Cost estimates have been made for the base polymer based on current market monomer pricing. Extended calculations for renewable feedstock monomers indicated a significant higher price up to 2 to 3 times more. These numbers suggest that it will be possible to obtain foams of the target price.

In order to explore the foaming of segmented PEA resins in the absence of kilogram quantities foaming experiments with super critical C0₂ using commercially available random polyester-amide copolymers were performed in an autoclave and on a twin screw extruder. These polymers are expected to behave similarly in the molten state as the segmented PEA resins of this project.
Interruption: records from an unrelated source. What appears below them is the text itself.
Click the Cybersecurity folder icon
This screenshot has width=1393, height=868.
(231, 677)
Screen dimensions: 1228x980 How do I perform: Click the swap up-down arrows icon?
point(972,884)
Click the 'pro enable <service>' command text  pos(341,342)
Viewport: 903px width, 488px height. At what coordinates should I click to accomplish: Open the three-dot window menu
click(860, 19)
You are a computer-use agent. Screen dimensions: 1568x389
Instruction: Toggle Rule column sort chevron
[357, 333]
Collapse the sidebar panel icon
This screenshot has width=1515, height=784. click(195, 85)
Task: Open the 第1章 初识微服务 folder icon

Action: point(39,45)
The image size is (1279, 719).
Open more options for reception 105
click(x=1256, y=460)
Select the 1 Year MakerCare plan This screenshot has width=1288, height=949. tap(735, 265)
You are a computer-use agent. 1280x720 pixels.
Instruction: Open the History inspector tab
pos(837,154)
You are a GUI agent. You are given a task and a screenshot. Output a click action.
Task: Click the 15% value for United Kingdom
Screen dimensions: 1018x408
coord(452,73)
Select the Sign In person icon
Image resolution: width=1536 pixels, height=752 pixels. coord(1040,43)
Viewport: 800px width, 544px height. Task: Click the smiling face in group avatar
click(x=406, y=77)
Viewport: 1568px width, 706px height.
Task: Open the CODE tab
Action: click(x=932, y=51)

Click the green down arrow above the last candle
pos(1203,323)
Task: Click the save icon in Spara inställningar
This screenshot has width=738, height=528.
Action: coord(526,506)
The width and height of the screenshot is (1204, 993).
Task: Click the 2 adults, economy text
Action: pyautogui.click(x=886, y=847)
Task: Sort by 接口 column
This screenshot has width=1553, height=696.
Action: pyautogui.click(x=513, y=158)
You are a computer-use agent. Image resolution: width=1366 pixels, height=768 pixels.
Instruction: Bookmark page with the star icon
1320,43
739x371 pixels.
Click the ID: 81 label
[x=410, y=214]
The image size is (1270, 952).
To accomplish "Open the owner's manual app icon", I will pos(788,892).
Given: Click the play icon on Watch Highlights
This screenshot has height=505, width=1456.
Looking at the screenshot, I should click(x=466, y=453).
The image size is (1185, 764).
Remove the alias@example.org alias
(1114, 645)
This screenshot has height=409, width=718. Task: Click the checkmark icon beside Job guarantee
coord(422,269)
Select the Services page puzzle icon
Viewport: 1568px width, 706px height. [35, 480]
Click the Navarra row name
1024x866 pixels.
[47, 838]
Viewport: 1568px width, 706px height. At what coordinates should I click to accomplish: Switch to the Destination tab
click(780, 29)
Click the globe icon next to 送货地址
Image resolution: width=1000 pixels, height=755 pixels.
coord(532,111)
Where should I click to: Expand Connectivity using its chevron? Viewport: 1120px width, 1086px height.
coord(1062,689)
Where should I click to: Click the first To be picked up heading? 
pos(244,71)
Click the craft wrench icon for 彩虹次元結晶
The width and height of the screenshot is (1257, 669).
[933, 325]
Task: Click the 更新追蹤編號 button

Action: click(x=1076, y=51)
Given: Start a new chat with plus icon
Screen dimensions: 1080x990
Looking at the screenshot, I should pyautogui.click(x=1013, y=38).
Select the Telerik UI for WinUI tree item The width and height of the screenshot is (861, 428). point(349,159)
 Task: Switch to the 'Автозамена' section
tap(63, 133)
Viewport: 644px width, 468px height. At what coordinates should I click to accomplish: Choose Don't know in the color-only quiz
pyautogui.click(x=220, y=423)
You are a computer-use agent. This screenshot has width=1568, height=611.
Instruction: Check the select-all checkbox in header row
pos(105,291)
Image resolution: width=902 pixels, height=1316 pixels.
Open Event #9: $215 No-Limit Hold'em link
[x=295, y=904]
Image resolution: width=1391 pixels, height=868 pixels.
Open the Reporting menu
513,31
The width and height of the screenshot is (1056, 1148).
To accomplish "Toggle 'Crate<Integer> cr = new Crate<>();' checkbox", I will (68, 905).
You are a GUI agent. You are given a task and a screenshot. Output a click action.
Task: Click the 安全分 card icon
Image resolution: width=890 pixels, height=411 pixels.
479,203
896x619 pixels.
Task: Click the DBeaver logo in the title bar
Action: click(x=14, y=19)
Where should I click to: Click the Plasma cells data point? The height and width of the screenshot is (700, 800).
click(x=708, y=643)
The foam target is set to a density of preferably 30 kg/cubic m, being flexible and with an operational temperature window between -50 to 140 degrees C. The flexibility and temperature requirements are considered reachable, but so far only closed cell foams of about 80 kg/cubic m have been made.

In parallel to the synthesis activities, the first results for a full 3D simulation of multiple growing bubbles in a viscoelastic liquid has been completed. The software framework operates on a PC and is based on existing commercial software REM3D.

In addition significant advances have been made in the area of Life Cycle Management Analysis (LCMA), with development of the overall software framework to perform detailed comparisons of selected options based on environmental, social and labour implications. This forms the basis for guiding the monomer feedstock and process selection.